** The input follows **
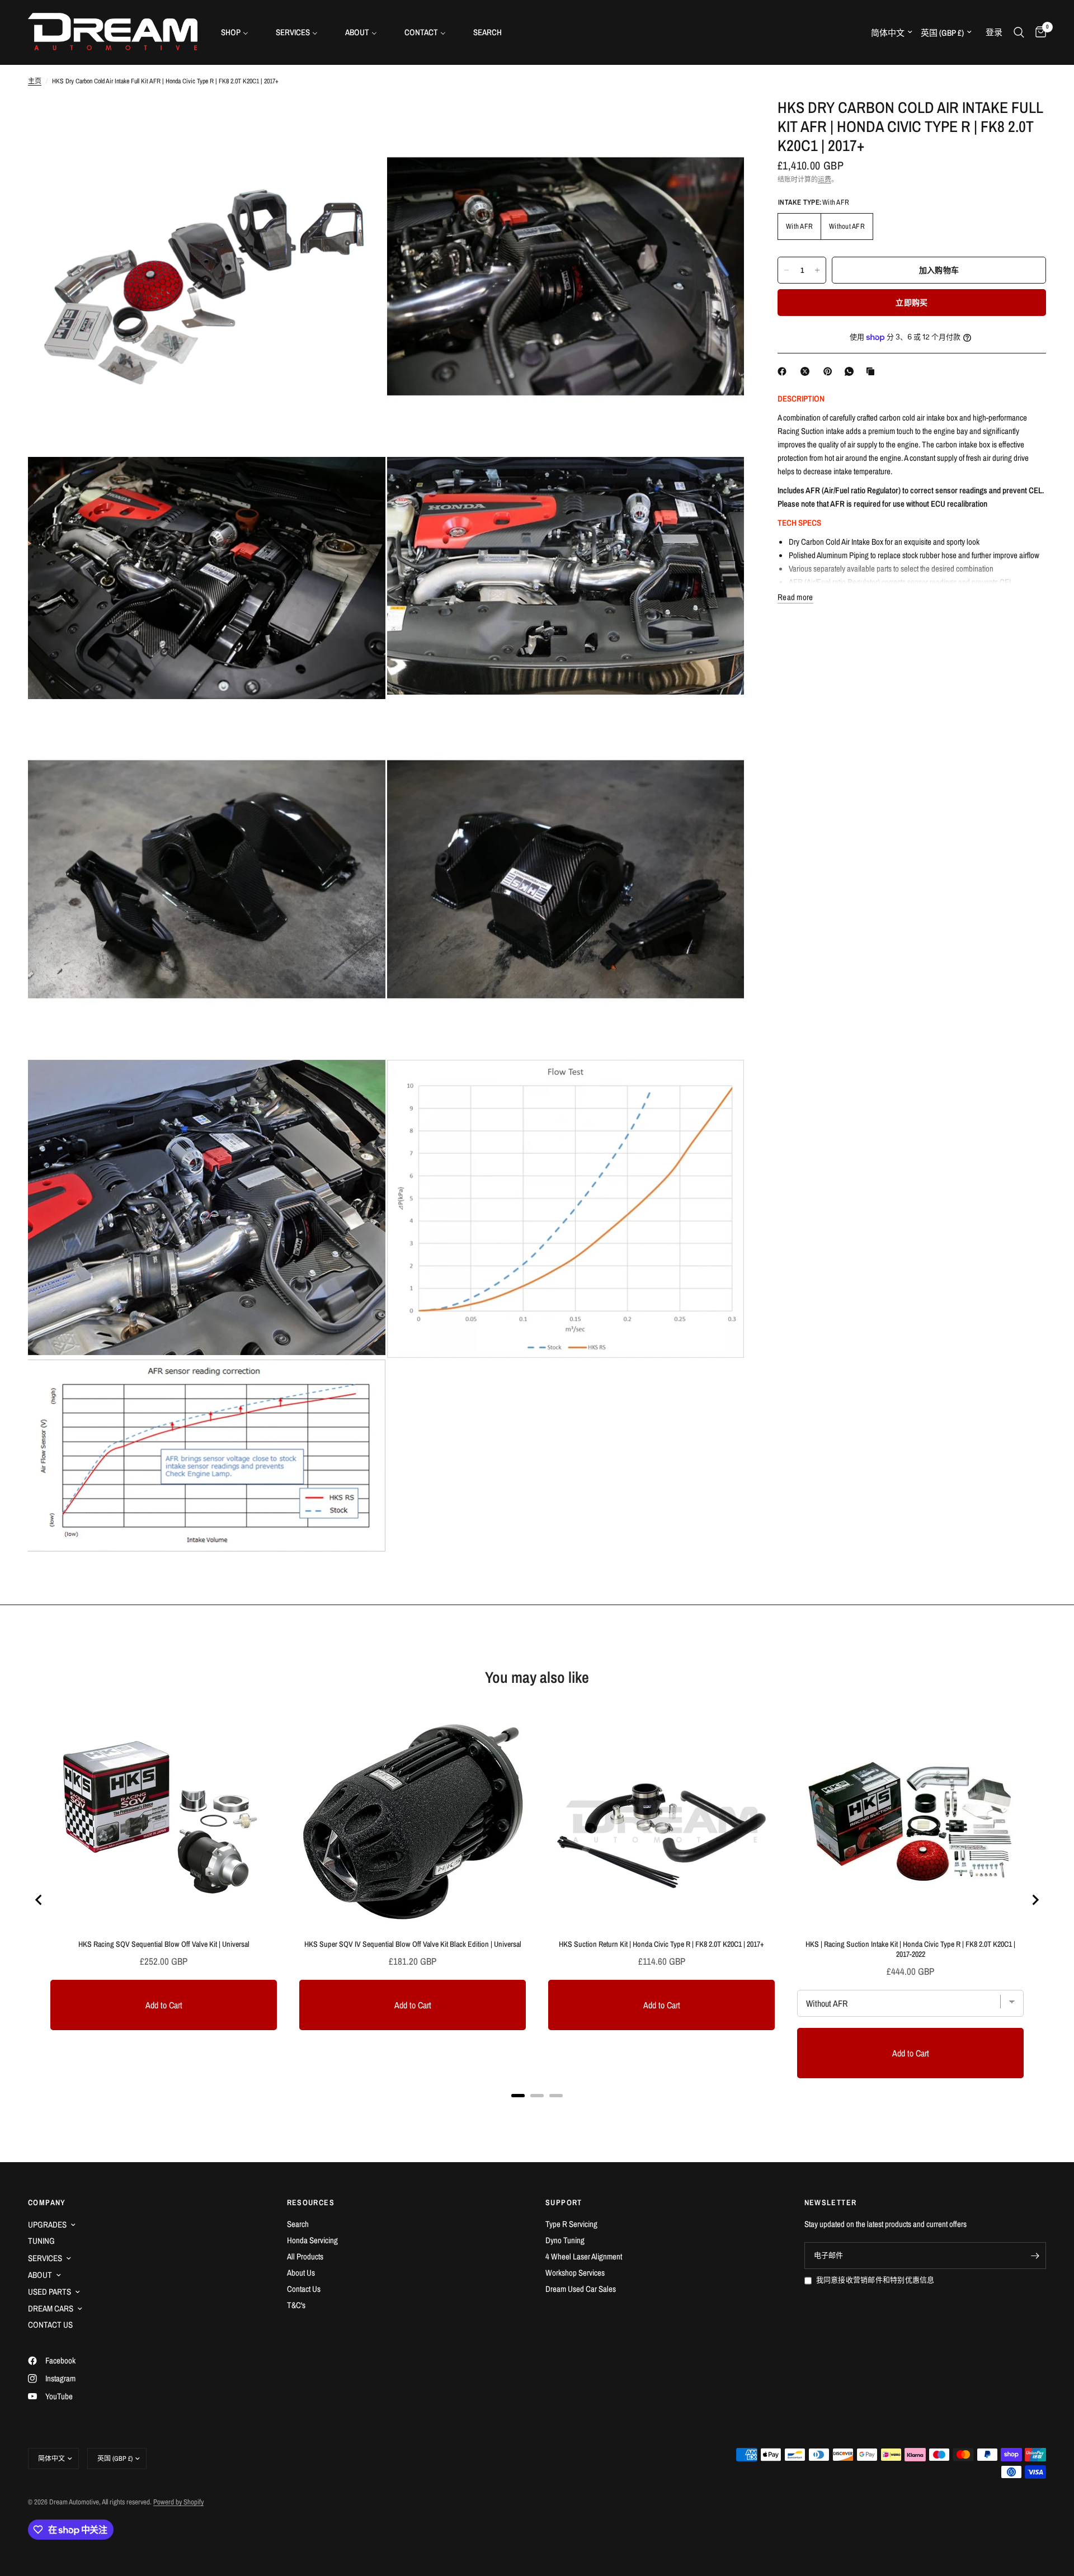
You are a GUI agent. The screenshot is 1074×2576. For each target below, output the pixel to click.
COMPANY (47, 2202)
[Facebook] (784, 371)
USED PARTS (49, 2291)
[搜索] (1019, 32)
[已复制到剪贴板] (872, 371)
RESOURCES (311, 2202)
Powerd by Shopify (178, 2502)
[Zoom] (362, 121)
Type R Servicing (571, 2224)
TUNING (41, 2241)
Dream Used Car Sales (580, 2289)
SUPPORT (563, 2202)
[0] (1038, 32)
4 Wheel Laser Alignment (583, 2256)
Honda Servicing (312, 2240)
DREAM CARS (50, 2308)
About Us (301, 2272)
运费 (824, 179)
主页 (34, 81)
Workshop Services (575, 2272)
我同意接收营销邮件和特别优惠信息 (875, 2280)
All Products (305, 2256)
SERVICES (45, 2258)
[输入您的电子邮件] (1035, 2255)
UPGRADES (47, 2224)
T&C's (296, 2305)
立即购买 (911, 303)
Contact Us (304, 2289)
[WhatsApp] (851, 371)
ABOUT (40, 2275)
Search (298, 2224)
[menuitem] (239, 32)
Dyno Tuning (565, 2240)
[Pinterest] (830, 371)
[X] (807, 371)
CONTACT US (50, 2324)
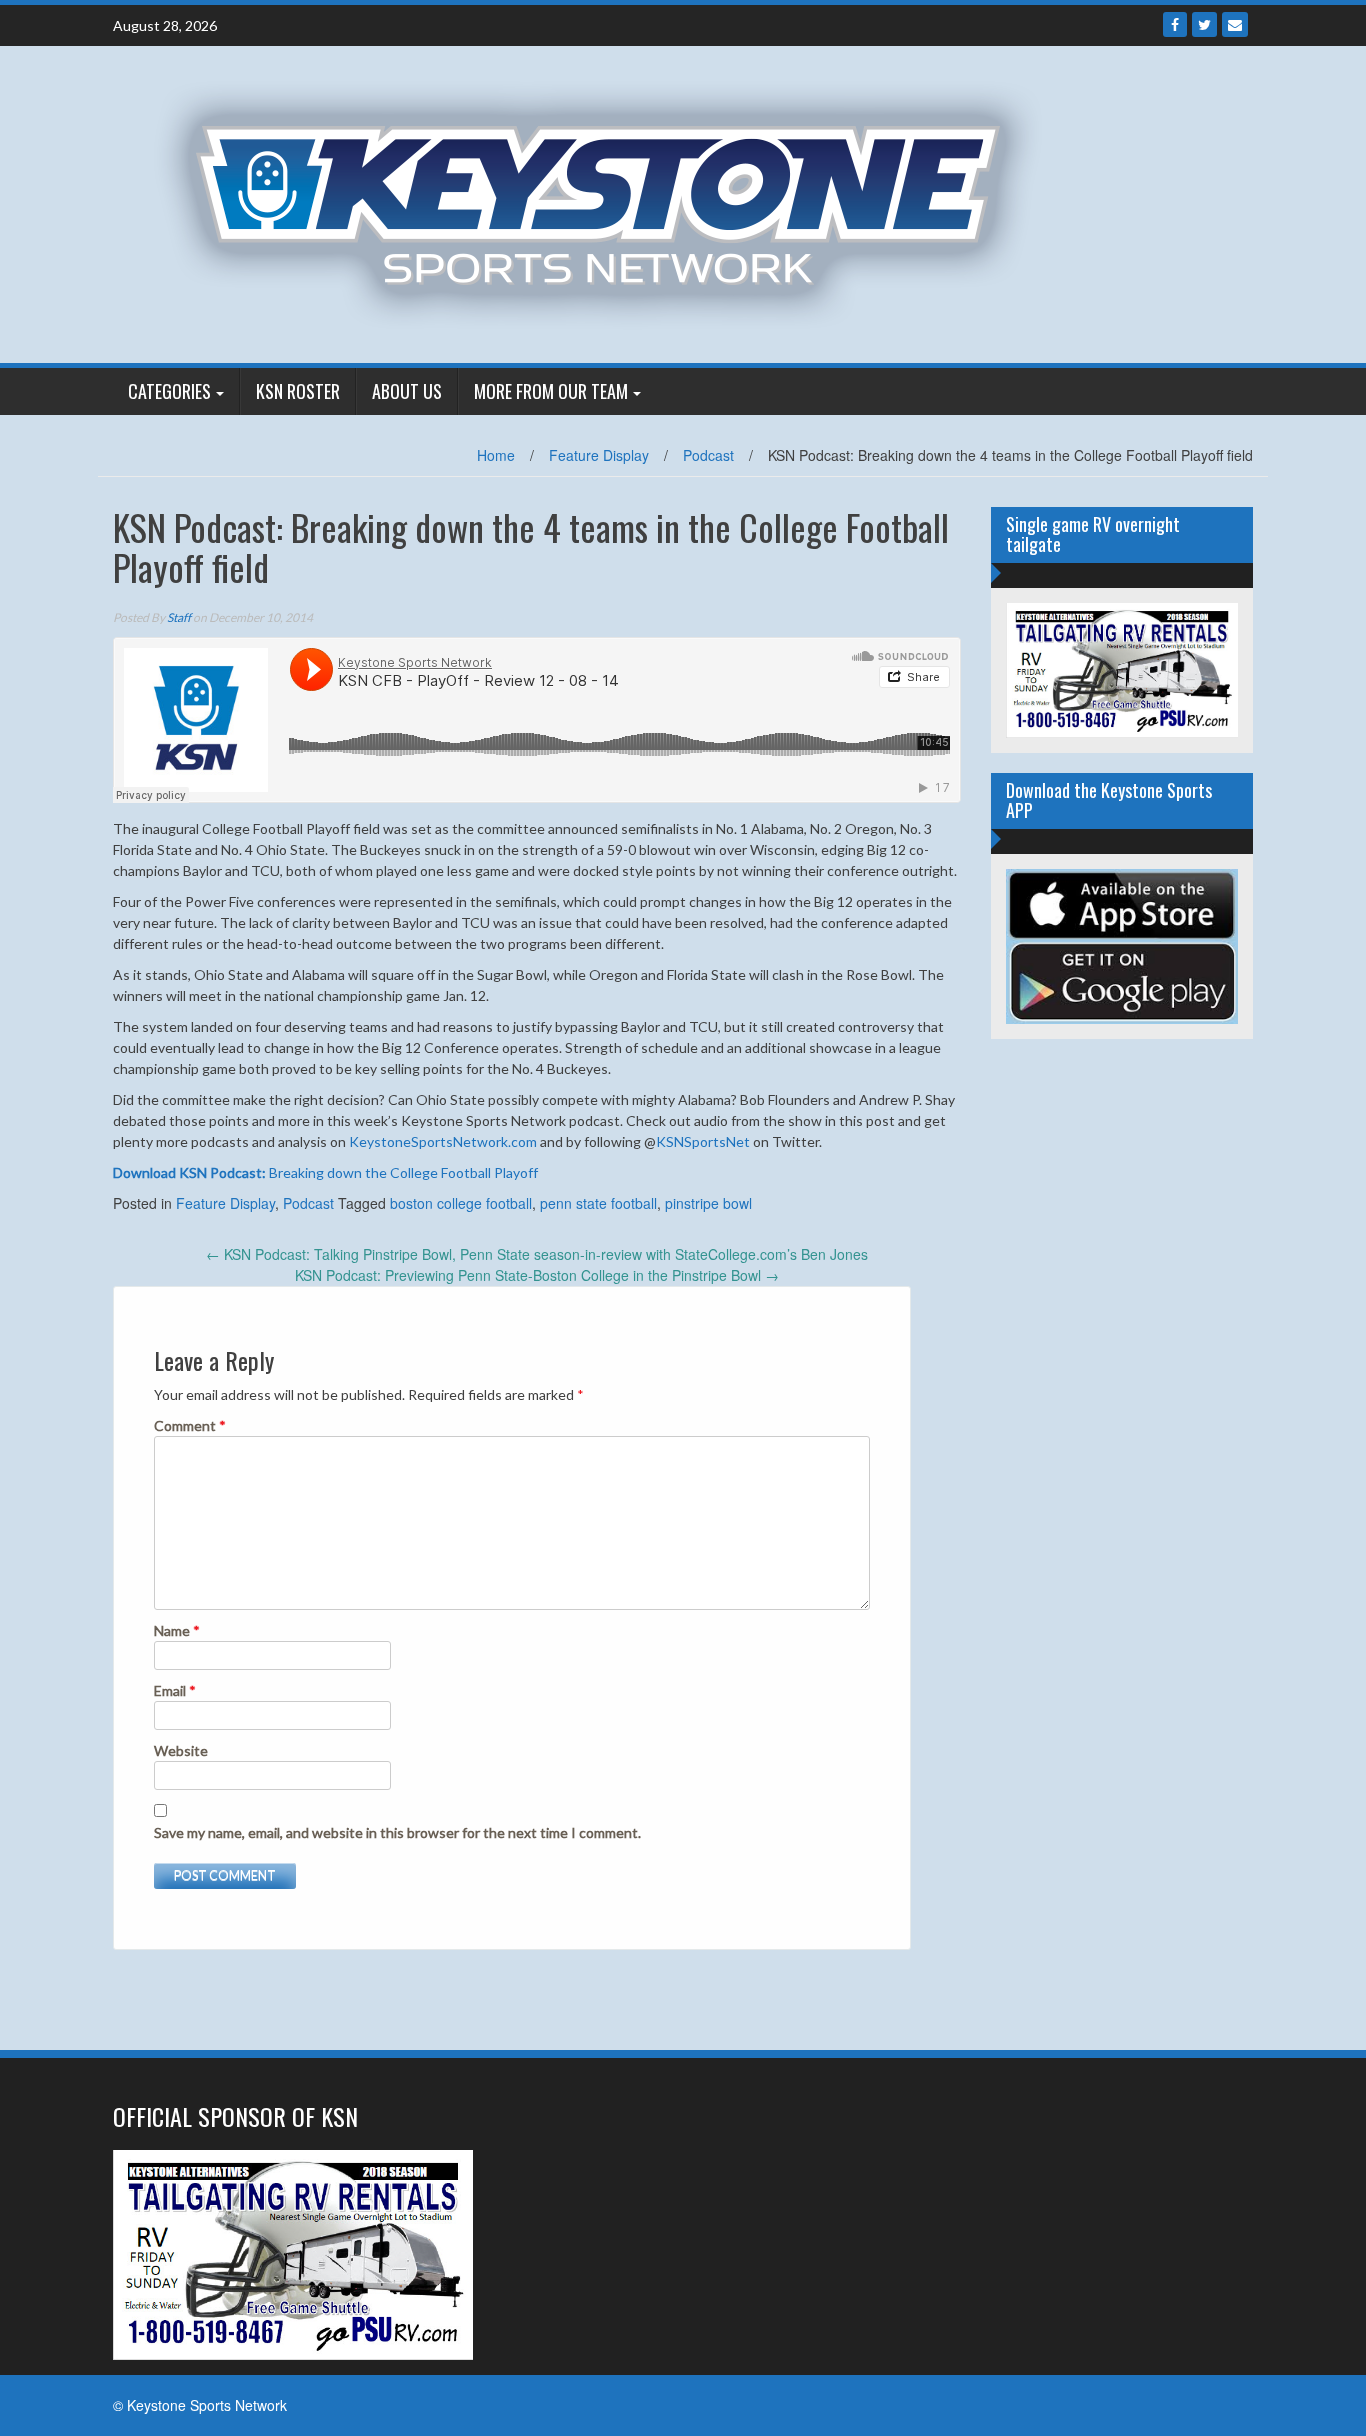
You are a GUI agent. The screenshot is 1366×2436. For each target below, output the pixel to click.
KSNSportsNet (703, 1141)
** End of The input **
• [What you should do]: Copy exactly the lines from the one containing "Workshop Services (575, 2272)" to the end of the records, both included, and leave the pictures out.

• [Response area]:
Workshop Services (575, 2272)
我同意接收营销邮件和特别优惠信息 (875, 2280)
All Products (305, 2256)
SERVICES (45, 2258)
[输入您的电子邮件] (1035, 2255)
UPGRADES (47, 2224)
T&C's (296, 2305)
立即购买 (911, 303)
Contact Us (304, 2289)
[WhatsApp] (851, 371)
ABOUT (40, 2275)
Search (298, 2224)
[menuitem] (239, 32)
Dyno Tuning (565, 2240)
[Pinterest] (830, 371)
[X] (807, 371)
CONTACT US (50, 2324)
You are a GUI agent. The screenshot is 1366×2436. For each target below, output the pixel to click.
KSNSportsNet (703, 1141)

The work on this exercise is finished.